*** Opening RAW DATA ***

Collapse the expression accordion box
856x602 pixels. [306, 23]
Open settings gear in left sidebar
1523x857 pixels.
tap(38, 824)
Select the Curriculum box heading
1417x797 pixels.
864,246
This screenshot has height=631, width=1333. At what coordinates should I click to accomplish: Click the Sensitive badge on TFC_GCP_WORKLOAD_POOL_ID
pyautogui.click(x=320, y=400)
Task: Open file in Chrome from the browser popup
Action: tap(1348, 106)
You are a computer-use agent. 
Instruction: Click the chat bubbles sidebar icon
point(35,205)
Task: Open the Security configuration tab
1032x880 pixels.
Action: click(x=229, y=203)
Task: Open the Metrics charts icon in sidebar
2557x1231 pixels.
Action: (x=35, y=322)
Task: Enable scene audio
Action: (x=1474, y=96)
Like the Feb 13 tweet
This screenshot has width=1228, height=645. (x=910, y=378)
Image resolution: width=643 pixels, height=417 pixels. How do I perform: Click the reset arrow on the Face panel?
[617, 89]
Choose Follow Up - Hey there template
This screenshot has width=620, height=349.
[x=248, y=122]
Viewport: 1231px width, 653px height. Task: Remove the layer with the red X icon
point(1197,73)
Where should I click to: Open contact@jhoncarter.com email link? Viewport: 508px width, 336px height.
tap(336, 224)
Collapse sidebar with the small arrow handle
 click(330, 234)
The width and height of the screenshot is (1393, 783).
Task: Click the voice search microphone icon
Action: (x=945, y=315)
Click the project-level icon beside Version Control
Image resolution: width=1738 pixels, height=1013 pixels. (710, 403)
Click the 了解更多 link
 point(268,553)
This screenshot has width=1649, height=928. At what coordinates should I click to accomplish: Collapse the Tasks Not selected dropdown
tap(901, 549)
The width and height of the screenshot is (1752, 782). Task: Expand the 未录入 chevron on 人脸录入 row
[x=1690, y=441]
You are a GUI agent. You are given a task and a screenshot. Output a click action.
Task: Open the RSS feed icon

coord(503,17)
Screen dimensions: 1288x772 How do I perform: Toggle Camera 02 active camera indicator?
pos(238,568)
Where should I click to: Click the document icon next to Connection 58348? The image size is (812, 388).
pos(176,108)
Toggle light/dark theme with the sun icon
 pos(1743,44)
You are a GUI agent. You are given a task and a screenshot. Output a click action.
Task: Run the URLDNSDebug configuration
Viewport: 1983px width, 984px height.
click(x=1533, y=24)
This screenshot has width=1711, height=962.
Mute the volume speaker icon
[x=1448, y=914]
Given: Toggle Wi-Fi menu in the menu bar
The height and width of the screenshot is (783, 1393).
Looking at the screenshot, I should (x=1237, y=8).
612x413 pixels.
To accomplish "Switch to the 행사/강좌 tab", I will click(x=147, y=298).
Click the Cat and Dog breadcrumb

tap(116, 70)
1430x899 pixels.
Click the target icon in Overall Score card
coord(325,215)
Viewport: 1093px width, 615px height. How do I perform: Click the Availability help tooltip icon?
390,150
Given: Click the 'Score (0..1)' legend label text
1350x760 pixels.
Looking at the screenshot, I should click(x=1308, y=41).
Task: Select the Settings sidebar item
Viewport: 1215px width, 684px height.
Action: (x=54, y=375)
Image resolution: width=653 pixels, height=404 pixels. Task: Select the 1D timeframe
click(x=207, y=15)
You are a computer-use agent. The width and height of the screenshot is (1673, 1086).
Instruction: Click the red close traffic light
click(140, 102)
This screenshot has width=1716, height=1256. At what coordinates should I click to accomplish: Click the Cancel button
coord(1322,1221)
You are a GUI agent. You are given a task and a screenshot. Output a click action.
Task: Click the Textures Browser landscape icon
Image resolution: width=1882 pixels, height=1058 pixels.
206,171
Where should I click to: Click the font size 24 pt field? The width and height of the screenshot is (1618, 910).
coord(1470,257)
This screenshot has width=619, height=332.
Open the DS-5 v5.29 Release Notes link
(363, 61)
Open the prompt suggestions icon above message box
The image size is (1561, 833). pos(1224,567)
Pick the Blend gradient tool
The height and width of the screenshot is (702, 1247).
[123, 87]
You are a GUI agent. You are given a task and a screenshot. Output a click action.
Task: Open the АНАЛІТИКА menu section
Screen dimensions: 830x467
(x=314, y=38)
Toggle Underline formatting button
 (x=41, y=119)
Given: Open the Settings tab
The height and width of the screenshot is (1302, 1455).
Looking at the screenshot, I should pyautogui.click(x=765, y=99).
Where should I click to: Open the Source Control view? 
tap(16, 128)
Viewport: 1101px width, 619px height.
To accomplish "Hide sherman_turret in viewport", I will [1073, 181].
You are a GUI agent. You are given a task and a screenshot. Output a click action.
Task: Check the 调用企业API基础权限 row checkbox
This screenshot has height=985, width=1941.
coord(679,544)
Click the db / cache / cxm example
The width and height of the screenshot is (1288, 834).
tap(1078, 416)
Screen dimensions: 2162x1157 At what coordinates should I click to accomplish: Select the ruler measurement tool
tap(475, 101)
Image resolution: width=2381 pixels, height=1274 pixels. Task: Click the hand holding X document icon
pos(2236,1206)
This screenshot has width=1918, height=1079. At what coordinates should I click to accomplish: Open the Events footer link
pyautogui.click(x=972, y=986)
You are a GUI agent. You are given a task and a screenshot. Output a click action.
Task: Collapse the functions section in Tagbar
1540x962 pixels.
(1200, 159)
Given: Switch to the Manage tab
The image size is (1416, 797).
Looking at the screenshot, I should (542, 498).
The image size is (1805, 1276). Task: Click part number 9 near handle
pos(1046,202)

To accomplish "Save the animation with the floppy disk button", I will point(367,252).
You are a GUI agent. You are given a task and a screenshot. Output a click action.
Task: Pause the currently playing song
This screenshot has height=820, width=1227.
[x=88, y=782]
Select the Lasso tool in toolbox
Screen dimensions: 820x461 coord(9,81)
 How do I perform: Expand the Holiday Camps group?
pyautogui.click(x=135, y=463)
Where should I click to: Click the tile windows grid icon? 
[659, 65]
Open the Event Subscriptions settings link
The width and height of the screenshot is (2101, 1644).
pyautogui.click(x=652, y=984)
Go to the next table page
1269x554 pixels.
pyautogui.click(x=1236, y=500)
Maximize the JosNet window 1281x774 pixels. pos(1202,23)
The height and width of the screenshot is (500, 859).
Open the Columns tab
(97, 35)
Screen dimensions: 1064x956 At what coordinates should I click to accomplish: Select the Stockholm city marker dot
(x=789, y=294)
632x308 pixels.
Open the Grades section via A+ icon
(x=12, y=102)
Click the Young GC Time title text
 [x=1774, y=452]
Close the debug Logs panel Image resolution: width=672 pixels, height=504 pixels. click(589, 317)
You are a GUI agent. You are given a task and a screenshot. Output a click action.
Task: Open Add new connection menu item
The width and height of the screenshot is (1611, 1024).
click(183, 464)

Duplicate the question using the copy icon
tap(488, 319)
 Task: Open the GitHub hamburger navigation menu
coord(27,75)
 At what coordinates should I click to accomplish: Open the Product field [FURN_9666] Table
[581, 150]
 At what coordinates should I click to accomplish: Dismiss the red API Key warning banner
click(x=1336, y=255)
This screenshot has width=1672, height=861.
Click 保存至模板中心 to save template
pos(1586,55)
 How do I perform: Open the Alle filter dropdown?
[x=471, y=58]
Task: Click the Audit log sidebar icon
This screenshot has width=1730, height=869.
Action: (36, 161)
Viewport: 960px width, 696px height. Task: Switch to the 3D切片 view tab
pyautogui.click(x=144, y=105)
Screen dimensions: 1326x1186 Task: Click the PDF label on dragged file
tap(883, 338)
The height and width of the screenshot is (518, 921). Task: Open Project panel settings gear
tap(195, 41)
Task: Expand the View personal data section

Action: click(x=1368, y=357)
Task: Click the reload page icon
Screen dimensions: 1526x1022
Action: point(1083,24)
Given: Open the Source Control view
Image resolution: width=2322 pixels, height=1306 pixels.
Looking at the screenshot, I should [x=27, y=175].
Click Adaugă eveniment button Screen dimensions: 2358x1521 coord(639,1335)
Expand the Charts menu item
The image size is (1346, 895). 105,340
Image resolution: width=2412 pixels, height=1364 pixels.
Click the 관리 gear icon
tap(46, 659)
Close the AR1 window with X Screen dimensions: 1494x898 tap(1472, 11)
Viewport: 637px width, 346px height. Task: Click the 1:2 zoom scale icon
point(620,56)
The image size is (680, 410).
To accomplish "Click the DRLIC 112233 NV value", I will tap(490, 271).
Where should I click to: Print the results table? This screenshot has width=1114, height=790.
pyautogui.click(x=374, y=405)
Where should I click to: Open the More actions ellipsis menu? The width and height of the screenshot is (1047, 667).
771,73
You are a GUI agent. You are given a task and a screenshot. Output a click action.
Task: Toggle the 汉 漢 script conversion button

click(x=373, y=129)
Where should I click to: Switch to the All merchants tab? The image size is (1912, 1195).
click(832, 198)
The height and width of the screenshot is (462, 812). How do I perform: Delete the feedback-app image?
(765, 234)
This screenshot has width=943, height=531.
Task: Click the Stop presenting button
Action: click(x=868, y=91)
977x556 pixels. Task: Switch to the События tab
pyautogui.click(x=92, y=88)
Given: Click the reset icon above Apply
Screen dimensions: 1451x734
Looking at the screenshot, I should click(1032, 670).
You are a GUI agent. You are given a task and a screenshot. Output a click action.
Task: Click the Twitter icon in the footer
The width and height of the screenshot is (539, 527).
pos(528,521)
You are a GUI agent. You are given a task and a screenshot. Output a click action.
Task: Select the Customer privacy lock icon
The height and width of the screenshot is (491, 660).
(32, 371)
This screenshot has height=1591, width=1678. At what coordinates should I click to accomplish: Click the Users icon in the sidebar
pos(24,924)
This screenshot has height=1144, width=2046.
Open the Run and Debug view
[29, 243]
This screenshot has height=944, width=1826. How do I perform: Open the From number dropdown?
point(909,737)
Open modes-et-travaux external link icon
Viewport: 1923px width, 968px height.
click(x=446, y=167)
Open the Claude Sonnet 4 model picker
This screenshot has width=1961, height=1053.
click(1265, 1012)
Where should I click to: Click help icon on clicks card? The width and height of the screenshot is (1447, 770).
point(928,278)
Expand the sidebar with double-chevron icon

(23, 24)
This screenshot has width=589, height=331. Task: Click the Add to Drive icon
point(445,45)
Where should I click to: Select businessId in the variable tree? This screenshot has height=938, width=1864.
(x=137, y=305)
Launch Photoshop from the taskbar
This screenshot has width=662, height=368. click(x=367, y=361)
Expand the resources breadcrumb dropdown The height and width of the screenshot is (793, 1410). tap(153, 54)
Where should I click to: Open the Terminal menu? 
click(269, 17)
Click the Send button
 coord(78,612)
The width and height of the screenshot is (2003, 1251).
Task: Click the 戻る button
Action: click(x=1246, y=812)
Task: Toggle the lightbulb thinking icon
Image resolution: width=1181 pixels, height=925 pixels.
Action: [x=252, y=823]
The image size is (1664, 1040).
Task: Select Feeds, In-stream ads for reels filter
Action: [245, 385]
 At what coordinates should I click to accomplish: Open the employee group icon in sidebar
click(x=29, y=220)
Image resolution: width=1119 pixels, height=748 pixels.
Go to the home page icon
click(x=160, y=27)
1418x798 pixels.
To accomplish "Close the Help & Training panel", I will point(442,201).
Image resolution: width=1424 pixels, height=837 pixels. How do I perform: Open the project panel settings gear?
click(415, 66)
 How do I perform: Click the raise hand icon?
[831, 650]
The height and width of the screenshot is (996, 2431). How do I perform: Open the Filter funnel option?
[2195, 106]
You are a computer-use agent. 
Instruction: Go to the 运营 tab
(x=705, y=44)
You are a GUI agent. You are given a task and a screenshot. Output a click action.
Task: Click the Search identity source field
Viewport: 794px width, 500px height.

*** Closing RAW DATA ***

▸ **ASSIGNMENT**:
Search the data above for the string "will" and report each line that holds it.

▸ **TASK RESULT**:
To accomplish "Switch to the 행사/강좌 tab", I will click(x=147, y=298).
To accomplish "Hide sherman_turret in viewport", I will [1073, 181].
To accomplish "Save the animation with the floppy disk button", I will point(367,252).
To accomplish "Click the DRLIC 112233 NV value", I will tap(490, 271).
To accomplish "Close the Help & Training panel", I will point(442,201).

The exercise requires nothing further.